Reproduce the line containing "Építőipar (270, 65)" and every line after it through the end of the records. Include nothing else.

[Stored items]
BEGIN

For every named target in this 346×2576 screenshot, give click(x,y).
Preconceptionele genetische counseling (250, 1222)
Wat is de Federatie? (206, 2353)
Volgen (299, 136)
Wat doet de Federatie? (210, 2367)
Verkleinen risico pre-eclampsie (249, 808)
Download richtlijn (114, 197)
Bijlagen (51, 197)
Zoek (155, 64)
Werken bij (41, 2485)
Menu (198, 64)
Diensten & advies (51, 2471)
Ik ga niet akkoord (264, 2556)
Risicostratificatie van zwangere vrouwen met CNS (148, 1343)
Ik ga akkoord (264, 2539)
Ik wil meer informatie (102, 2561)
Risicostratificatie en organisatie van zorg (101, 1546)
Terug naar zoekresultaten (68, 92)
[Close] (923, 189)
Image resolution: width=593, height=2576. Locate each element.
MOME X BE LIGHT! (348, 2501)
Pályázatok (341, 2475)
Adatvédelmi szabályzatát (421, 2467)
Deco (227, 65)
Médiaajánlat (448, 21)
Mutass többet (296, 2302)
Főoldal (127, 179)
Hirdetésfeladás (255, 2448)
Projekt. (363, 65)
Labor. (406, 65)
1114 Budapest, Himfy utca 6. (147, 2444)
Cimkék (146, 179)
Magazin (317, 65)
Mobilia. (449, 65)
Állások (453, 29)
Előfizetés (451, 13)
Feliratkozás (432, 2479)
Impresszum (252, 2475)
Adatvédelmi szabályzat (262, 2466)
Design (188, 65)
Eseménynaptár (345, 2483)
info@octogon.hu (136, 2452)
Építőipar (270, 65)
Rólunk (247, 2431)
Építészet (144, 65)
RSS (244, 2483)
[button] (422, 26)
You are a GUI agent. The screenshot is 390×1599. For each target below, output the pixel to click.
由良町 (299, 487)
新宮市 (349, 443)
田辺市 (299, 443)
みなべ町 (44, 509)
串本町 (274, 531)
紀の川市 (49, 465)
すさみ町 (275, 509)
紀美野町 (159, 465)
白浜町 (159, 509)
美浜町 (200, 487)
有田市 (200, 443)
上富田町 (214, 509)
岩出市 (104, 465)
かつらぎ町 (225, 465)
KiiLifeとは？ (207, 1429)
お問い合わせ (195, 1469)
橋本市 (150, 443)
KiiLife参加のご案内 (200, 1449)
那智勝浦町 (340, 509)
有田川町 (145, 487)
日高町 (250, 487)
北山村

END

■ **Exercise response**
Építőipar (270, 65)
Rólunk (247, 2431)
Építészet (144, 65)
RSS (244, 2483)
[button] (422, 26)
You are a GUI agent. The screenshot is 390×1599. For each target below, output the pixel to click.
由良町 (299, 487)
新宮市 (349, 443)
田辺市 (299, 443)
みなべ町 (44, 509)
串本町 (274, 531)
紀の川市 (49, 465)
すさみ町 (275, 509)
紀美野町 (159, 465)
白浜町 (159, 509)
美浜町 (200, 487)
有田市 (200, 443)
上富田町 (214, 509)
岩出市 (104, 465)
かつらぎ町 (225, 465)
KiiLifeとは？ (207, 1429)
お問い合わせ (195, 1469)
橋本市 (150, 443)
KiiLife参加のご案内 (200, 1449)
那智勝浦町 (340, 509)
有田川町 (145, 487)
日高町 (250, 487)
北山村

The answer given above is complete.